3-4

 不審者。

 とっさにドアを閉めて鍵をかけ直した。

「変質者かな」

 穴川泉美は不安げな表情で、まだ僕のコートを掴んだままだった。少しドキリとし、だがすぐにそれどころじゃないことを思い出す。

「そうかもしれない」

「警察に通報した方がいいかな?」

 ガチャガチャっと内側から鍵が開けられる音がした。ぎょっとしてドアノブを押さえる力を強くしたが、僕があまりに非力なのか、それとも男の力が圧倒的だからか。あっさりとドアは押し返されて半開きになった。

「あのー」

 緊張で固まった僕と穴川泉美に向けられたにしてはあまりにそぐわない、低くて落ち着いた声音だった。濡れ髪に首からタオルといった男の頭がこちらに出された。眉が濃く、見開いたような大きな目が僕と穴川泉美を交互に見つめる。

「すみません、変質者じゃないんで、警察は勘弁してもらえますか?」

 へ、変質者じゃないって。穴川泉美が僕の影に隠れた。

「その格好で何言ってんのよ!」

「いやだって、風呂上がりだし」

 穴川泉美はコートの裾を掴むどころか、もはや僕の背中にしがみついていた。それに気づいて首を巡らせたら、ごめん、と穴川泉美は飛びのくように離れた。

「あー、その……ちょっと待ってて」

 男はささっと家の中に戻った。廊下とダイニングを駆けていき、さらに奥のドアを開け、上階に通ずる階段の下で「いろはー」と声を上げた。

 少し遅れて、転げるように階段を駆け降りてくる音がした。
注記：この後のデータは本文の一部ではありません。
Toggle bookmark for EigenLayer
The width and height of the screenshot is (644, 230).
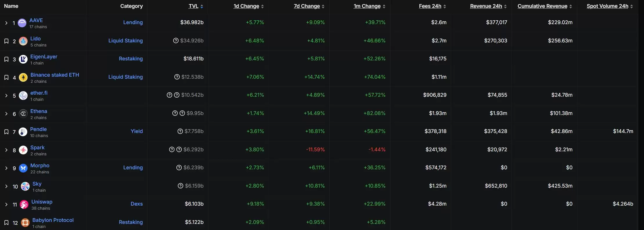click(x=6, y=59)
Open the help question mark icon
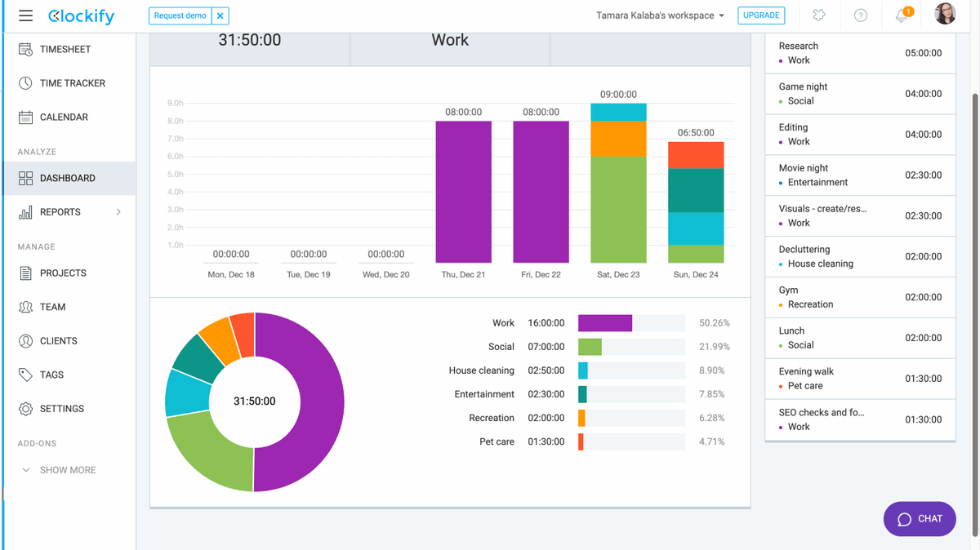The image size is (980, 550). point(861,16)
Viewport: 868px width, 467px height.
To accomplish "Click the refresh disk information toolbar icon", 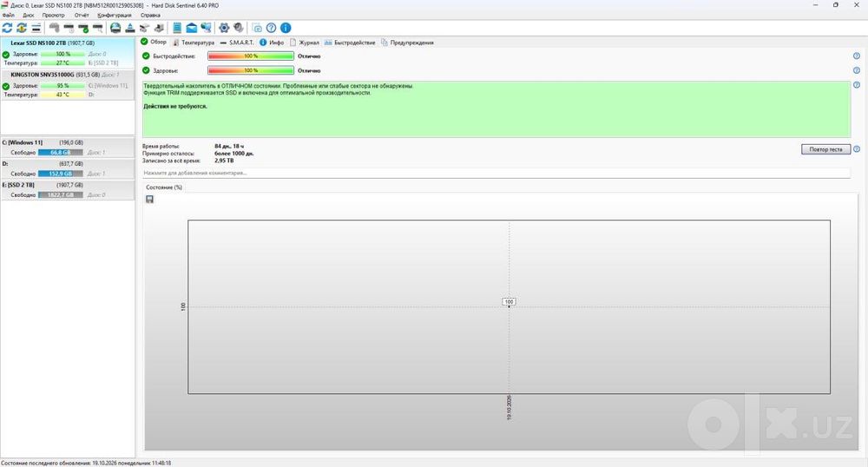I will [x=7, y=28].
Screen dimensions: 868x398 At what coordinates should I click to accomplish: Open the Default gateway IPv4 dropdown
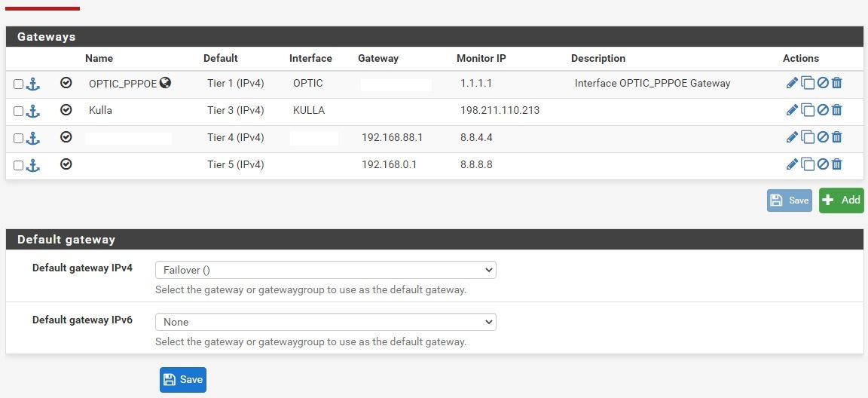pos(326,270)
湊いろはと自称変質者ではない男が、何やらごちゃごちゃと言葉を交わす。

「信じらんないっ!」

 そんな怒声を上げたのち、湊いろはが玄関に駆け出てきた。

「とりあえずその……おかえりなさい」



 ダイニングテーブルに僕と穴川泉美が並んで座り、向かい合う形で湊いろはと黒いジャージに着替えた男が座っていた。まるで面接だ。湊いろははなんだかずっと視線をうろうろさせていて落ち着きがなく、対する男の方は余裕があるのかその表情は愉しげですらあった。

 なんなんだ、この図は。

「あの……簡単に説明するとですね」

 湊いろはの話を要約するとこうだ。

 男――レイと名乗った――は湊いろはの友人で、火事で焼け出されて湊いろはのところに転がり込んできた、ということらしい。つっかえつっかえ説明する湊いろはに、レイはいちいちあいの手を入れた。

 そうなんだ、俺、いろはとは付き合い長くってさー。

 もう火事で参っちゃったよー。

 ホテルに泊まるお金もなくてさー。

 仕方なくいろはのところに転がりこませてもらっててさー。

 湊いろはは地味だ。どちらかと言わなくても内向的で、人付き合いが多いようには見えなかった。レイのようないちいち語尾を伸ばす友人……かどうかはわからないが、そのような関係の人間がいるということに単純に驚いた。脱サラしてすっかり浮世離れしてしまった湊いろはも普通の人間なんだ、と妙なところで感心してしまう。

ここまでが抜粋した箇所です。